EXERCISE AIM:
From the entries below, return exactly the lines beginning at the one that contains "[Псковский отель оскорбил" and ending at the one that contains "catalog card (599, 439)", both of them included, and only those lines.

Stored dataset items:
○ ○ ○

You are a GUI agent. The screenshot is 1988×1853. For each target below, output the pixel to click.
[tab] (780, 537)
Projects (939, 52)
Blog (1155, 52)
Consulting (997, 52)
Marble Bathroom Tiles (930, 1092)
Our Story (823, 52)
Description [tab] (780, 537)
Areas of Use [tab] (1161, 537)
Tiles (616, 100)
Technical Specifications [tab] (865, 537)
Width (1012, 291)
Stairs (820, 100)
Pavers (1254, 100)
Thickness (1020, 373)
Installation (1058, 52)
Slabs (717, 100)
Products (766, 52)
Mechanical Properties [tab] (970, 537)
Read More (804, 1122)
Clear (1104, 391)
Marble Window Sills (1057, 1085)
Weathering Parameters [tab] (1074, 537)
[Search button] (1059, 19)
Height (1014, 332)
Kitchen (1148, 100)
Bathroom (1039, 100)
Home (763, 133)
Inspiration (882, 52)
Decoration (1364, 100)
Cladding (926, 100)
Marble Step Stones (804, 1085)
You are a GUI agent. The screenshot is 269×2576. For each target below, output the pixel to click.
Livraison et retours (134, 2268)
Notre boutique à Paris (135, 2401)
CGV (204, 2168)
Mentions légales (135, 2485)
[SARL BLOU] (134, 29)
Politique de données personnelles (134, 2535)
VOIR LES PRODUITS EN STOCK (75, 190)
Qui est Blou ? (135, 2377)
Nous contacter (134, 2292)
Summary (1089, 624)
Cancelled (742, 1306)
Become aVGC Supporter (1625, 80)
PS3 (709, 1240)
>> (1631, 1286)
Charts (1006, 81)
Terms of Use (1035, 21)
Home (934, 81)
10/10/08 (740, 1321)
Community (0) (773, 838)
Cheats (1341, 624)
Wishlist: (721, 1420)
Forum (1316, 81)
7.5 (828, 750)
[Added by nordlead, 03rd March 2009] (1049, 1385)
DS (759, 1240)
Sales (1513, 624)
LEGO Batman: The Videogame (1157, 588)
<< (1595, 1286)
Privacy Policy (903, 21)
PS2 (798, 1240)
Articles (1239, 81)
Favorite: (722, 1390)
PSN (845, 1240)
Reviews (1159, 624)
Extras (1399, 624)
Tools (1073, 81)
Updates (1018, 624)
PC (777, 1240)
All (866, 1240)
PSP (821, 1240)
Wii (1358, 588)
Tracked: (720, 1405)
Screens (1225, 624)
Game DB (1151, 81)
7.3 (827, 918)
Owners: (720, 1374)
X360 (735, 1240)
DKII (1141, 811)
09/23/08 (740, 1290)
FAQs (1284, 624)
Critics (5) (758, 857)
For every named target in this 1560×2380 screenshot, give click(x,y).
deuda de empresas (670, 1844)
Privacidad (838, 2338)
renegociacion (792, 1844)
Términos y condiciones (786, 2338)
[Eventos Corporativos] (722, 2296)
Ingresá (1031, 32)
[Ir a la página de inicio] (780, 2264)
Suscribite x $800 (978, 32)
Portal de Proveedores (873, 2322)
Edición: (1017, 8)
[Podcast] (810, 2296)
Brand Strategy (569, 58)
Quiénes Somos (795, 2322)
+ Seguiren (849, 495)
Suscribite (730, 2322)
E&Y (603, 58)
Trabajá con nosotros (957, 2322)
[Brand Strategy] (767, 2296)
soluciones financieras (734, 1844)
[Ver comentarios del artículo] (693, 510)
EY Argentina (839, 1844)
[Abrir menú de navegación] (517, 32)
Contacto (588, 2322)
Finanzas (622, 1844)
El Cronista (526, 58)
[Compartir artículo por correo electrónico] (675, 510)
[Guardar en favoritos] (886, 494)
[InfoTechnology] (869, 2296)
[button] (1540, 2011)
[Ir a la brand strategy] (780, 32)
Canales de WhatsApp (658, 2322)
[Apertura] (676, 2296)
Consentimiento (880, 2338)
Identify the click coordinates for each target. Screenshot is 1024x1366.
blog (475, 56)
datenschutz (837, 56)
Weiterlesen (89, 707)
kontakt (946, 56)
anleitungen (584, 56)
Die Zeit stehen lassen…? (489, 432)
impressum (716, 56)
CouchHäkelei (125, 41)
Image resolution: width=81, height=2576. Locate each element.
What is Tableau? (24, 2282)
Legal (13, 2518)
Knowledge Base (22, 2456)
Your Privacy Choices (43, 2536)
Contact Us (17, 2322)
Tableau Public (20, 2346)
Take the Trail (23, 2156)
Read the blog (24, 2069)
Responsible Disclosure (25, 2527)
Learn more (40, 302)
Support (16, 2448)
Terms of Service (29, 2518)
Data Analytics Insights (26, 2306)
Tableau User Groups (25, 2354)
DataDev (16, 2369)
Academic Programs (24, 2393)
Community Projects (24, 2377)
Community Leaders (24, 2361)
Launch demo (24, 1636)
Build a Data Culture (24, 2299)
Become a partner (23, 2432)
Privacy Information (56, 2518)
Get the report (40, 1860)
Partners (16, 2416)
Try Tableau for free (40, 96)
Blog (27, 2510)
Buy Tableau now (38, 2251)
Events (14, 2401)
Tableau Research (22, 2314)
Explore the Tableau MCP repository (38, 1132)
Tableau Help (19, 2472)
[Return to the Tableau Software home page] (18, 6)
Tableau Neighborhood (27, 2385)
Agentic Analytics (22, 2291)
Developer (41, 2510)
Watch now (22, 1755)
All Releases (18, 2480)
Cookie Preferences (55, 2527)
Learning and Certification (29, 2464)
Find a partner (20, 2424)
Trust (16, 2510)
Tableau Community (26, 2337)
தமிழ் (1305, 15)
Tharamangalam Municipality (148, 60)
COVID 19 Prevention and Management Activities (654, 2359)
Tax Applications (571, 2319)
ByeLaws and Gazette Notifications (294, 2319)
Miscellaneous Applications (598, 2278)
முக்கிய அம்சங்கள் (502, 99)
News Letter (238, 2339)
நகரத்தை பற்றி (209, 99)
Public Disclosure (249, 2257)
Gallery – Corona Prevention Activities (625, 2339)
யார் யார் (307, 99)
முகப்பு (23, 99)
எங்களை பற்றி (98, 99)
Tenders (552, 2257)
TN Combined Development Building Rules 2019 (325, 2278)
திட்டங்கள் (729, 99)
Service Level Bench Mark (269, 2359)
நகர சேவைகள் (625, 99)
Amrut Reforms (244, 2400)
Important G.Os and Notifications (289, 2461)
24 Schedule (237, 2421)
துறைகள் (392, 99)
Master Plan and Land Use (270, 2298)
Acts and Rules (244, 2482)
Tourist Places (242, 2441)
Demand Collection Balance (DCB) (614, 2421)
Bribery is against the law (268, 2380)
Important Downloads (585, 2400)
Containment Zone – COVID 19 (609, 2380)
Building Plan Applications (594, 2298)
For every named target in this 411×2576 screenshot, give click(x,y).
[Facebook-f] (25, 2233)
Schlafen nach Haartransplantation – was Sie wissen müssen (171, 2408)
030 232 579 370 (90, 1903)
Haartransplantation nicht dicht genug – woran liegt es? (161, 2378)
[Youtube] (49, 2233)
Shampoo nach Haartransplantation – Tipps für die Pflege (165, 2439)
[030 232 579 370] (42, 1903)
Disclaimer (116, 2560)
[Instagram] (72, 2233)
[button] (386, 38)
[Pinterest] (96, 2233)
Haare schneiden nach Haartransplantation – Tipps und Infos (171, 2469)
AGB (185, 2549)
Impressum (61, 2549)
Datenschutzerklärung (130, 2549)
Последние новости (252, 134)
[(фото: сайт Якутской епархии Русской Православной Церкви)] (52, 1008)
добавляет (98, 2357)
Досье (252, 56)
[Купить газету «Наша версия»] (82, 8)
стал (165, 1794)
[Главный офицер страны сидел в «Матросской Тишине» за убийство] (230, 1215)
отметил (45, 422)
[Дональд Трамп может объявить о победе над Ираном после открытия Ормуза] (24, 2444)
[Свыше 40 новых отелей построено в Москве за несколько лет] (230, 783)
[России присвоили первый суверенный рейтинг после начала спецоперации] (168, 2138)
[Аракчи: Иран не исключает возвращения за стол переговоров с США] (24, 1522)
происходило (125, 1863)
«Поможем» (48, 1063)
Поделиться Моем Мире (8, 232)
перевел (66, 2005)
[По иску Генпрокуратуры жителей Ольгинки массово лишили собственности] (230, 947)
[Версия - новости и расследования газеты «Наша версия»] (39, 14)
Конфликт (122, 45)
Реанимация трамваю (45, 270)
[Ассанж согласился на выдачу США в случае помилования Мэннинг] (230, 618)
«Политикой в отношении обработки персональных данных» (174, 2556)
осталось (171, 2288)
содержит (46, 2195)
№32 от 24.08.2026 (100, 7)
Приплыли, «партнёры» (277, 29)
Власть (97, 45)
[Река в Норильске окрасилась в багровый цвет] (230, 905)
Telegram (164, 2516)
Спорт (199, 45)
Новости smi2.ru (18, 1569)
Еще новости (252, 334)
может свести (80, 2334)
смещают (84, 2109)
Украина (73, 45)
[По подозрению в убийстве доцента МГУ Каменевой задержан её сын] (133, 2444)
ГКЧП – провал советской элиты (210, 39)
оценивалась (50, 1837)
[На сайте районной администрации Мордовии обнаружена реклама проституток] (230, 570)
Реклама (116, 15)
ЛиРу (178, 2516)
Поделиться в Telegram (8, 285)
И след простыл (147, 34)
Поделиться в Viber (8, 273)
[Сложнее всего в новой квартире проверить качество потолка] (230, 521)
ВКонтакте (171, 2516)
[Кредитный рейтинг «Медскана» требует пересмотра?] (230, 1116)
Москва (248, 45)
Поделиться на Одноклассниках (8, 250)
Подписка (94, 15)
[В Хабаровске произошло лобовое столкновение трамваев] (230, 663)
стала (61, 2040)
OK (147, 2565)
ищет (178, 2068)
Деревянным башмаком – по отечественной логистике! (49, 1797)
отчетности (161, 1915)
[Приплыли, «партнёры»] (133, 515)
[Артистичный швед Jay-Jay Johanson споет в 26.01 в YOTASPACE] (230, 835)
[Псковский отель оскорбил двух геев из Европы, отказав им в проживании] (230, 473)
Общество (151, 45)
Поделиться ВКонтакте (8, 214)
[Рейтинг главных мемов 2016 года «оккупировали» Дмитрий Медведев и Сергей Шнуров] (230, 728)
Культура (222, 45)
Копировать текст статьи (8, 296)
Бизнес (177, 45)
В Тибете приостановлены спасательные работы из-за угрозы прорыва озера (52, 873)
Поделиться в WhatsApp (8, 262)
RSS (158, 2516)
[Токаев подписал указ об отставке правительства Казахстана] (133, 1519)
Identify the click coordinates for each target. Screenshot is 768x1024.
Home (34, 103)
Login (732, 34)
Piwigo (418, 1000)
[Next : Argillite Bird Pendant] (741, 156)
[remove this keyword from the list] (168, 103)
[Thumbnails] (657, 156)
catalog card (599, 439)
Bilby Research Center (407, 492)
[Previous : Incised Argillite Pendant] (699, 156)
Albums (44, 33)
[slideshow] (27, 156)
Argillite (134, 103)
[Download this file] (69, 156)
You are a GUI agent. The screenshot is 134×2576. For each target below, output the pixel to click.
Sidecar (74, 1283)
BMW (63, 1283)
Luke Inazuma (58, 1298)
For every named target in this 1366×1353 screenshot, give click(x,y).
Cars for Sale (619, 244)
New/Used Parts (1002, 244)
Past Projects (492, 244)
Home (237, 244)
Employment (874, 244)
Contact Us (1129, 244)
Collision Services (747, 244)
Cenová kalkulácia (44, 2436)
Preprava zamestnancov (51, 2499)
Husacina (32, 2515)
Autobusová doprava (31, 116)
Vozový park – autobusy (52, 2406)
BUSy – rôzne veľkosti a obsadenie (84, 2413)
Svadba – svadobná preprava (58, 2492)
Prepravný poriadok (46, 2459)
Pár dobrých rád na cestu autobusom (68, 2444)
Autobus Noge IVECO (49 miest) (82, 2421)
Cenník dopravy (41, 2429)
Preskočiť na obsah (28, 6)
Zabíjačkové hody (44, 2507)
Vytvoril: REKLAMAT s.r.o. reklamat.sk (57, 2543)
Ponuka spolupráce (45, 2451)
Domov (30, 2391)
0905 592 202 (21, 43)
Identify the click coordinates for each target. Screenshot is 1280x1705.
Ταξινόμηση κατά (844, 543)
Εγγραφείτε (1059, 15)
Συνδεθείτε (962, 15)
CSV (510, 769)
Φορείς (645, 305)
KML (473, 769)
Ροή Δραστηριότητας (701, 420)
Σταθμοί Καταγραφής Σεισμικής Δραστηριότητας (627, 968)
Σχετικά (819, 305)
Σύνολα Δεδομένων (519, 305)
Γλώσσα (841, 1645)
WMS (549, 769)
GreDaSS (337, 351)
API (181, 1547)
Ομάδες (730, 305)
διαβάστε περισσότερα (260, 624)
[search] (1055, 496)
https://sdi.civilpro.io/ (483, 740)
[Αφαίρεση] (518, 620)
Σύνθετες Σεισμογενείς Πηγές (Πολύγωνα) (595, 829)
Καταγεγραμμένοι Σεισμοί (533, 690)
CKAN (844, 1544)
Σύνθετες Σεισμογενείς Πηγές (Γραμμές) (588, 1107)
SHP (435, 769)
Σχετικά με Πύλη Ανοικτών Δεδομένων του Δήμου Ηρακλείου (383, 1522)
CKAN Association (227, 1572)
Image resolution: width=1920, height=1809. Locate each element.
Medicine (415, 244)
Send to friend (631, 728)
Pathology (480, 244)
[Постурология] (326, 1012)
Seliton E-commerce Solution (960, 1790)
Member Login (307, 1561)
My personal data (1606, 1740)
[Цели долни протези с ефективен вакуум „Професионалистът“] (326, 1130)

○ ○ ○

ANSWER BOX:
[Псковский отель оскорбил двух геев из Европы, отказав им в проживании] (230, 473)
Общество (151, 45)
Поделиться ВКонтакте (8, 214)
[Рейтинг главных мемов 2016 года «оккупировали» Дмитрий Медведев и Сергей Шнуров] (230, 728)
Культура (222, 45)
Копировать текст статьи (8, 296)
Бизнес (177, 45)
В Тибете приостановлены спасательные работы из-за угрозы прорыва озера (52, 873)
Поделиться в WhatsApp (8, 262)
RSS (158, 2516)
[Токаев подписал указ об отставке правительства Казахстана] (133, 1519)
Identify the click coordinates for each target. Screenshot is 768x1024.
Home (34, 103)
Login (732, 34)
Piwigo (418, 1000)
[Next : Argillite Bird Pendant] (741, 156)
[remove this keyword from the list] (168, 103)
[Thumbnails] (657, 156)
catalog card (599, 439)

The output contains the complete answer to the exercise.